By introducing dropout, we can train the model to be more robust to unknown data.  
https://pytorch.org/docs/stable/generated/torch.nn.Dropout.html  

In [None]:
import torch
import torch.nn as nn
from torch_geometric.nn import GCNConv
from torch_geometric.nn import global_mean_pool

n_h = 64  # Number of features in the hidden layer

class GCN(nn.Module):
    def __init__(self):
        super().__init__()
        self.conv1 = GCNConv(dataset.num_node_features, n_h)
        self.conv2 = GCNConv(n_h, n_h)
        self.conv3 = GCNConv(n_h, n_h)
        self.fc = nn.Linear(n_h, dataset.num_classes)  # Fully connected layer

        self.relu = nn.ReLU()  # ReLU
        self.dropout = nn.Dropout(p=0.5)  # Dropout: (p=dropout rate)

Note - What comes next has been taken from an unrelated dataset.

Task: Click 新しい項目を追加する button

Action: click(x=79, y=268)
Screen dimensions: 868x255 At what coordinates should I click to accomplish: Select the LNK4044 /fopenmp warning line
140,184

    def forward(self, data):
        x = data.x
        edge_index = data.edge_index
        batch = data.batch

        x = self.conv1(x, edge_index)
        x = self.relu(x)
        x = self.conv2(x, edge_index)
        x = self.relu(x)
        x = self.conv3(x, edge_index)

        # Take the mean of each feature for all nodes
        x = global_mean_pool(x, batch)  # Convert to (batch size, number of features)

        x = self.dropout(x)
        x = self.fc(x)

        return x

net = GCN()
net.cuda()  # Enable GPU support


`global_mean_pool()` takes the mean of each feature along the "node dimension," transforming the data into the shape (batch size, number of features).

## Training

Prepare a function for model evaluation.

In [None]:
def eval(loader):
    correct = 0  # Number of correct predictions

    for data in loader:
        data = data.cuda()  # GPU support
        out = net(data)
        pred = out.argmax(dim=1)
        correct += int((pred == data.y).sum())

    return correct / len(loader.dataset)  # Accuracy

Train the model using the training data.

In [None]:
from torch import optim

# Cross-entropy loss function
loss_fnc = nn.CrossEntropyLoss()

# Optimization algorithm
optimizer = optim.Adam(net.parameters())

for epoch in range(200):
    # Training
    net.train()  # Training mode
    for data in loader_train:
        data = data.cuda()  # GPU support

        optimizer.zero_grad()  # Step 1: Initialize gradients
        out = net(data)  # Step 2: Forward pass to obtain predictions
        loss = loss_fnc(out, data.y)  # Step 3: Compute loss from predictions and ground truth

        loss.backward()  # Step 4: Backpropagation to compute gradients
        optimizer.step()  # Step 5: Update parameters using the optimization algorithm

    # Evaluation
    net.eval()  # Evaluation mode
    acc_train = eval(loader_train)
    acc_test = eval(loader_test)
    print("Epoch:", epoch,
          "acc_train:", str(acc_train * 100) + "%",
          "acc_test:", str(acc_test * 100) + "%")


## Model Evaluation
Evaluate the trained model.

In [None]:
net.eval()  # Evaluation mode
acc_test = eval(loader_test)
print("Accuracy:", str(acc_test * 100) + "%")